Nach für viele Fans zähen zehn Jahren nun das zehnte Studio-Album der direkten Erbfolger von Joy Division. Deren wertvolles ArtRock-Erbe hatten New Order damals in den 80ern vorschnell verscherbelt zugunsten eines in Massenwirkung und Klangbild breit aufgestellten Elektropops, der an Prolligkeit und Populismus nur noch durch die Pet Shop Boys überboten wurde. Elektronische Sounds für Leute, die mit Elektro oder gar Techno nichts anfangen können. Ich muss wohl nicht mehr erwähnen, dass ich New Order schon immer für überschätzt halte.

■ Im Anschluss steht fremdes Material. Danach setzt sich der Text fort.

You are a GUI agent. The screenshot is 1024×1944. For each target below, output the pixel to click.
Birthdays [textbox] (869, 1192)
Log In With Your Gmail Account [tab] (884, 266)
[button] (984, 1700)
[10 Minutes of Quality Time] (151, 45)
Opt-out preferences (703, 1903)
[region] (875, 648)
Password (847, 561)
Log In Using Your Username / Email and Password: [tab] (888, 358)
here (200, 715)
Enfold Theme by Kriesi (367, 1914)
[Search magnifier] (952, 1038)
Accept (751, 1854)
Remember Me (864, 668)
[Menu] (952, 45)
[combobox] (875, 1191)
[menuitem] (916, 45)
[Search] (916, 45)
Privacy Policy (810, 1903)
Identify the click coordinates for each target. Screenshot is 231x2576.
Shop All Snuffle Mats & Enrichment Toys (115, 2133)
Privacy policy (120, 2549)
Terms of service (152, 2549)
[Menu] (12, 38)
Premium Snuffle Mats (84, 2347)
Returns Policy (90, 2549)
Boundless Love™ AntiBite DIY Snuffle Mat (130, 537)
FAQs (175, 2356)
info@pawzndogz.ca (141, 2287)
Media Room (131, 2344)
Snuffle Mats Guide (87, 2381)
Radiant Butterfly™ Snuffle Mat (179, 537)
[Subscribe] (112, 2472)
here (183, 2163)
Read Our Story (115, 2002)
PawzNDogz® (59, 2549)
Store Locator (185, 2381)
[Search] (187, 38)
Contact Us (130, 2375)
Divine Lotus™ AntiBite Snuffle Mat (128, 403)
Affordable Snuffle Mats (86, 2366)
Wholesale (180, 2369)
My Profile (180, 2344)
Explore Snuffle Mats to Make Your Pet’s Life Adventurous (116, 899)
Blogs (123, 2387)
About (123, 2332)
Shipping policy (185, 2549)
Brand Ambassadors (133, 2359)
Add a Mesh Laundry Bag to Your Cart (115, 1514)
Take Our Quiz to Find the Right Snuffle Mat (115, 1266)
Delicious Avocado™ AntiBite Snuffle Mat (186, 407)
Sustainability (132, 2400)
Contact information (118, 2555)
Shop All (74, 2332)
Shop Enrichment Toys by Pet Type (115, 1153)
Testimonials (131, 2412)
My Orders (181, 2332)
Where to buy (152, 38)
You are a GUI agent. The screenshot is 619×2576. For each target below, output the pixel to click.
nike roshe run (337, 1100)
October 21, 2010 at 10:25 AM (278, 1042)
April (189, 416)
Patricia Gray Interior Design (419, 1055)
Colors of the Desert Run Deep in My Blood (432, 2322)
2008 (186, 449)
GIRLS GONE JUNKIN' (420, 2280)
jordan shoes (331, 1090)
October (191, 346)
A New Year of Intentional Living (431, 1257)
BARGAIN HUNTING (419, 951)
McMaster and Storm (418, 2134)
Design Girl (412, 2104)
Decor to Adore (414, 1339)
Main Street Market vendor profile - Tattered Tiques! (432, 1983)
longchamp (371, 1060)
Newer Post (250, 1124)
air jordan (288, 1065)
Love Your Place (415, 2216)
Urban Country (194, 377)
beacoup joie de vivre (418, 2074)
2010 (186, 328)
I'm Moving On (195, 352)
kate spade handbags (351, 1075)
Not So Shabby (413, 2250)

Vielleicht ist es kein Zufall, dass sie ihren Siegeszug um die Welt zeitgleich mit dem des Neoliberalismus von Maggie Thatcher und anderen konservativen Kanaillen begannen.
2015 klingen die Breitwand-Briten - noch schlimmer als vor 30 Jahren – nach nichtssagendem Nihilismus, nach der schön geschminkten Hure Pop am Straßenstrich des verkommenen Kapitalismus.
Hazmat Modine – "Extra-Deluxe-Supreme"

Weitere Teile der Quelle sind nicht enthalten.